▶ **Provided text**:
The Amazing Queen Victoria

Of all of Britain’s monarchs, by their track record — the success of their countries during their reign — we might have to give the highest honors to Queen Victoria, who reigned from 1837 to 1901. This was a time when British Kings really did have a lot of power, although over time this diminished.

During this time, Britain was master of the world. It gained full control of India; expanded throughout Africa; and gained influence in Asia and the Americas. The birthplace of the Industrial Revolution, Britain was the leader in the increasing industrialization of the world; particularly before 1880, after which the United States took a leading role. During the entirety of Victoria’s reign, over sixty years, Britain just got wealthier and more powerful. In military might, domestic wealth and prosperity, a full array of social virtues, and indeed as the primary inventor of the modern industrial world as we know it, Britain was at the top of its game.

How did Victoria do this?

For one thing, she did not engage in any large wars. But, besides that, as the monarch of the richest and most powerful country in Europe, master of the world’s largest empire, in full view on the world’s stage she … acted out the role of the middle-class housewife.

Mostly, she left the job of governing the world to men — an array of very capable men, including her own husband. She was a strong anti-feminist, an overt opponent of the suffragette movement. Imagine this! The Queen of the world’s most powerful country, the country that literally invented modern Parliamentary democracy, thought that women shouldn’t vote. “We women are not made for governing, and if we are good women, must dislike these masculine occupations” she wrote.

Later, she wrote that she “feels so strongly upon this dangerous and unchristian and unnatural cry and movement of ‘woman’s rights’… that she is most anxious that [prime minister] Mr Gladstone and others should take some steps to check this alarming danger and to make whatever use they can of her name… Let woman be what God intended; a helpmate for a man – but with totally different duties and vocations.”

And this:

I am most anxious to enlist everyone who can speak or write to join in checking this mad, wicked folly of ‘Women’s Rights’, with all its attendant horrors, on which her poor feeble sex is bent, forgetting every sense of womanly feelings and propriety. Feminists ought to get a good whipping. Were woman to ‘unsex’ themselves by claiming equality with men, they would become the most hateful, heathen and disgusting of beings and would surely perish without male protection.It is a subject which makes the Queen so furious she cannot contain herself. God created man and woman different — and let each remain in their own position.

She was, at the time, not only ruler of Britain, but India, Ireland, Canada, Australia and New Zealand, half of Africa, most of the islands of the Caribbean, Hong Kong, and Egypt.

She had nine children and — unlike the typical patterns of Monarchs in Europe at the time, both male and female — was completely faithful to her husband, Prince Albert.

She became Queen at age 19, still unmarried. Following convention of the day, she lived with her Mother.

Alexandrina Victoria, on accession to the throne.

She married the next year, and said this of her husband:

I NEVER, NEVER spent such an evening!!! MY DEAREST DEAREST DEAR Albert … his excessive love & affection gave me feelings of heavenly love & happiness I never could have hoped to have felt before! He clasped me in his arms, & we kissed each other again & again! His beauty, his sweetness & gentleness—really how can I ever be thankful enough to have such a Husband! … to be called by names of tenderness, I have never yet heard used to me before—was bliss beyond belief! Oh! This was the happiest day of my life!

1843 portrait, Age 24.

▶ **Entries drawn from a collection**:

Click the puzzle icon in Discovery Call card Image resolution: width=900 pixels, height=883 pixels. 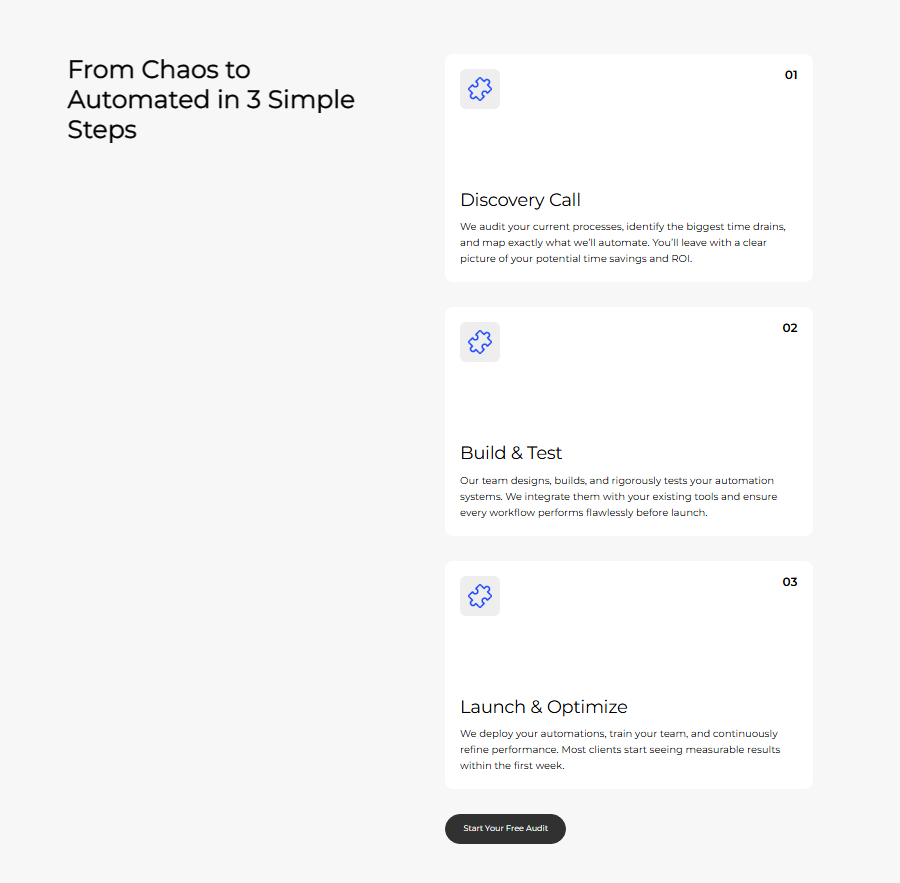point(480,89)
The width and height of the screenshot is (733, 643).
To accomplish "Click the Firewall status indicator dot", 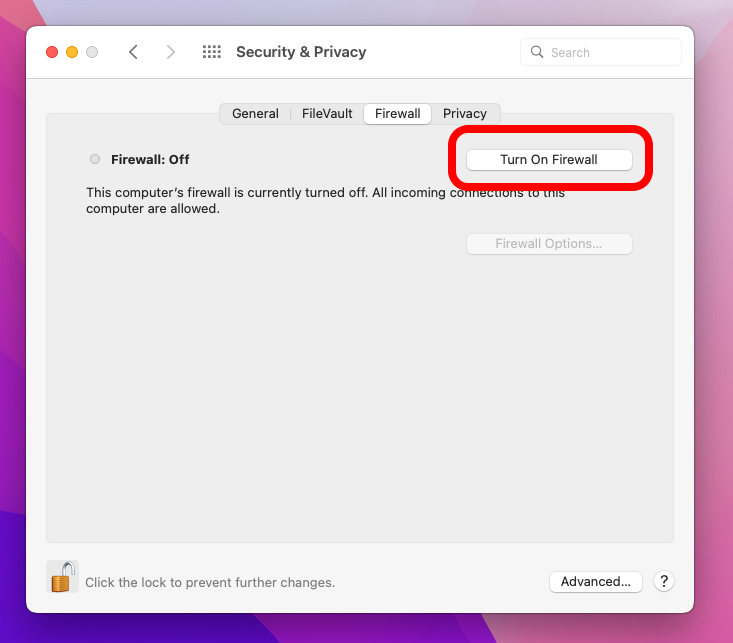I will (95, 159).
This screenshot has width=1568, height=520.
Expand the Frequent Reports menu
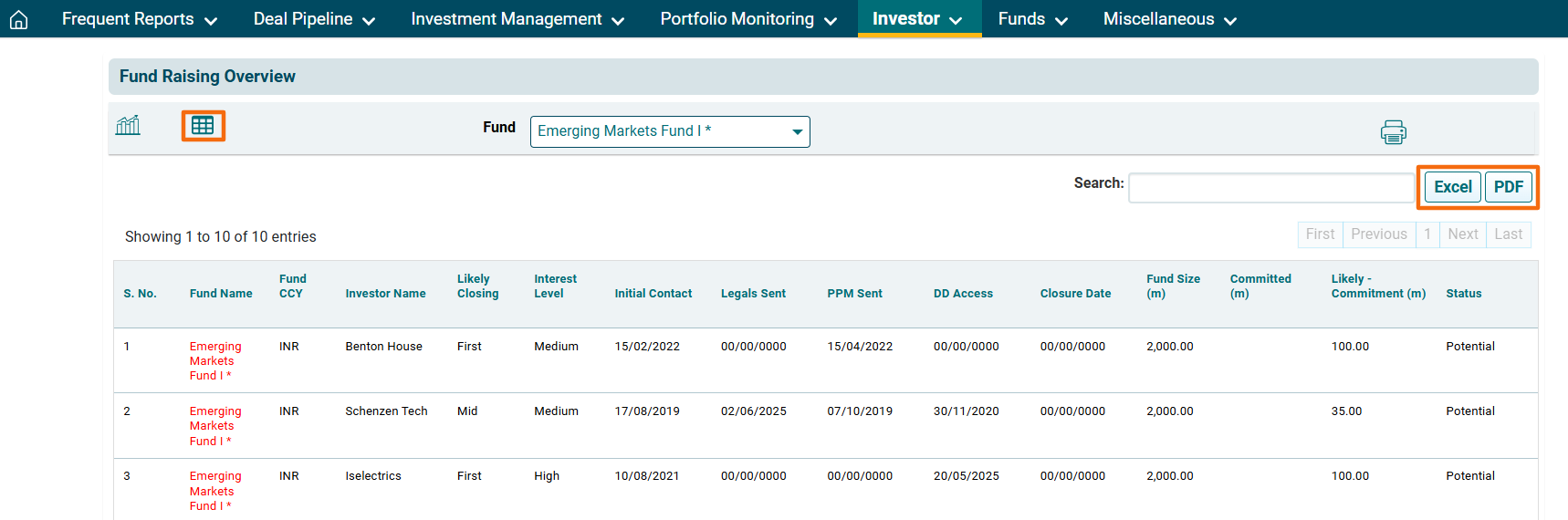pyautogui.click(x=139, y=19)
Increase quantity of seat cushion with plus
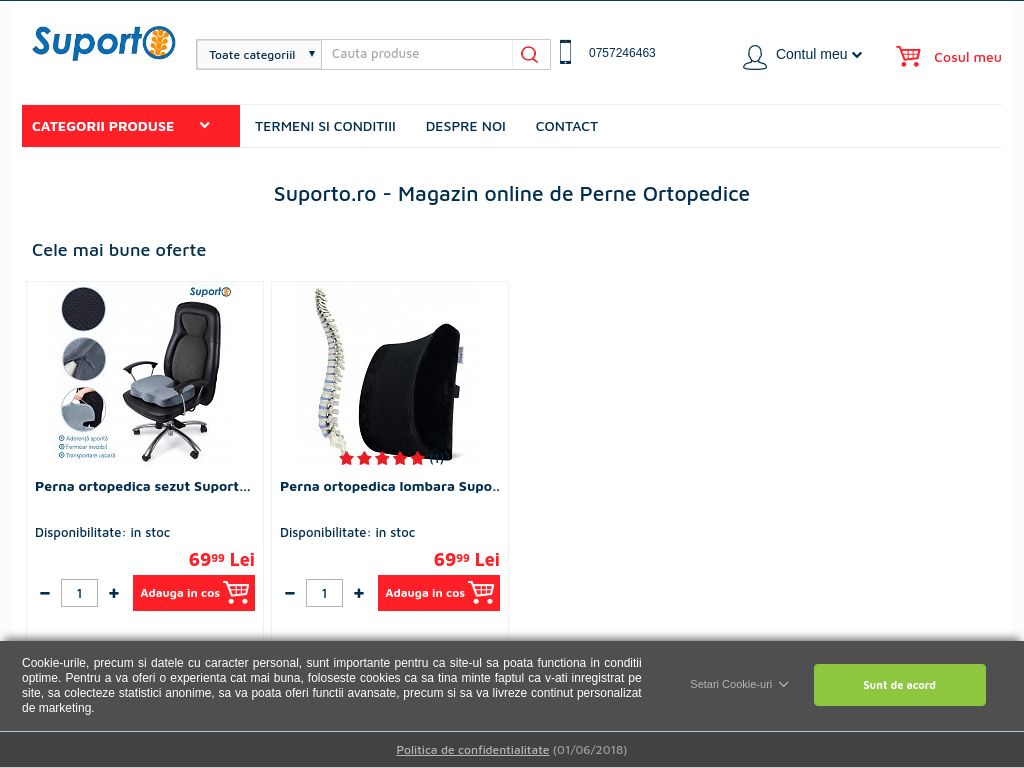Screen dimensions: 1024x768 click(114, 593)
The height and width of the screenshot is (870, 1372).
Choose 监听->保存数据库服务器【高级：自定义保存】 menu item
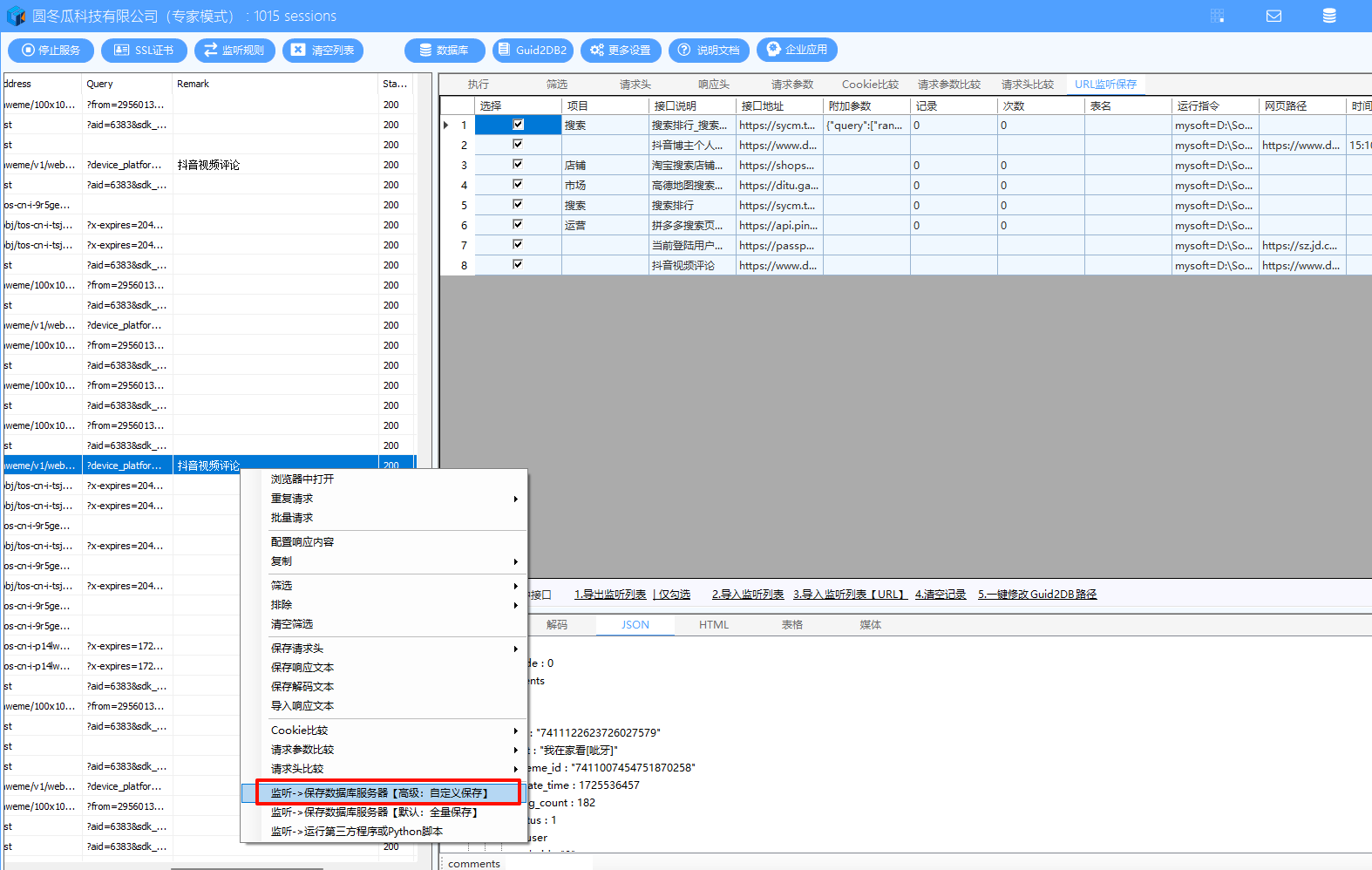(x=380, y=793)
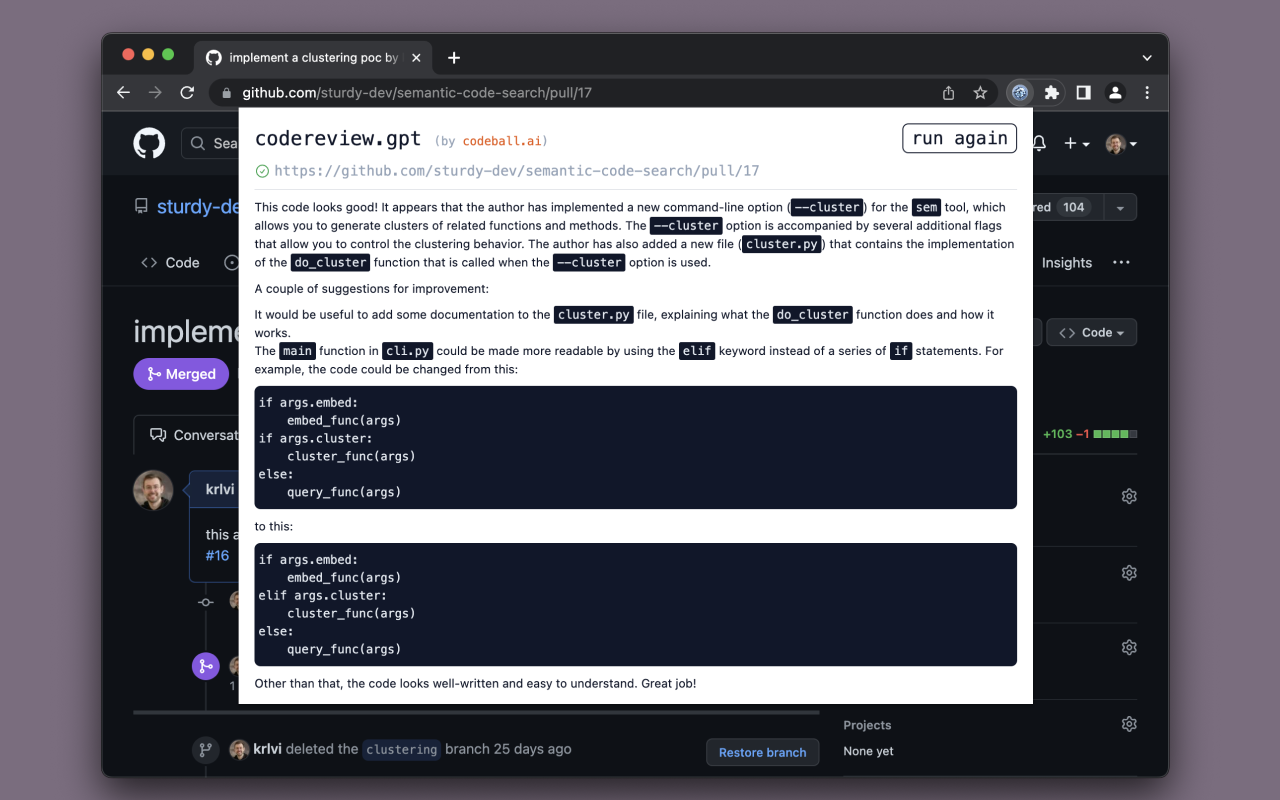Click the purple merged pull request icon
This screenshot has height=800, width=1280.
[206, 666]
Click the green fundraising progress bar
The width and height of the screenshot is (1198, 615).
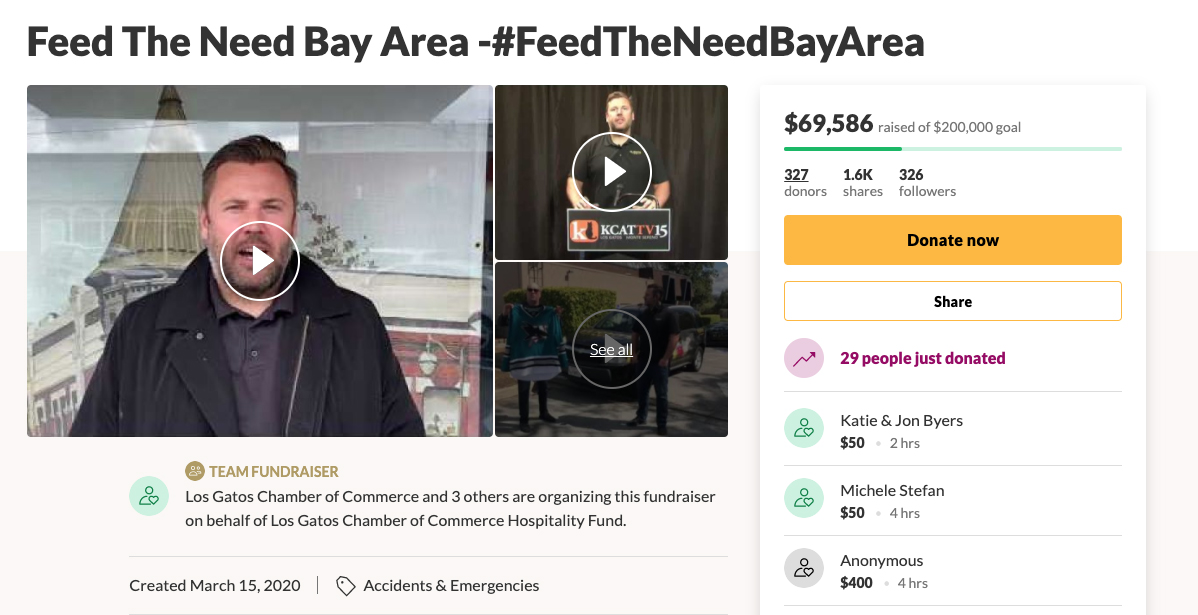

▶ **Written request**:
Please reproduce the piece on Queen Victoria word for word, from "During this time, Britain" up to and including "of its game.".

▶ **Final result**:
During this time, Britain was master of the world. It gained full control of India; expanded throughout Africa; and gained influence in Asia and the Americas. The birthplace of the Industrial Revolution, Britain was the leader in the increasing industrialization of the world; particularly before 1880, after which the United States took a leading role. During the entirety of Victoria’s reign, over sixty years, Britain just got wealthier and more powerful. In military might, domestic wealth and prosperity, a full array of social virtues, and indeed as the primary inventor of the modern industrial world as we know it, Britain was at the top of its game.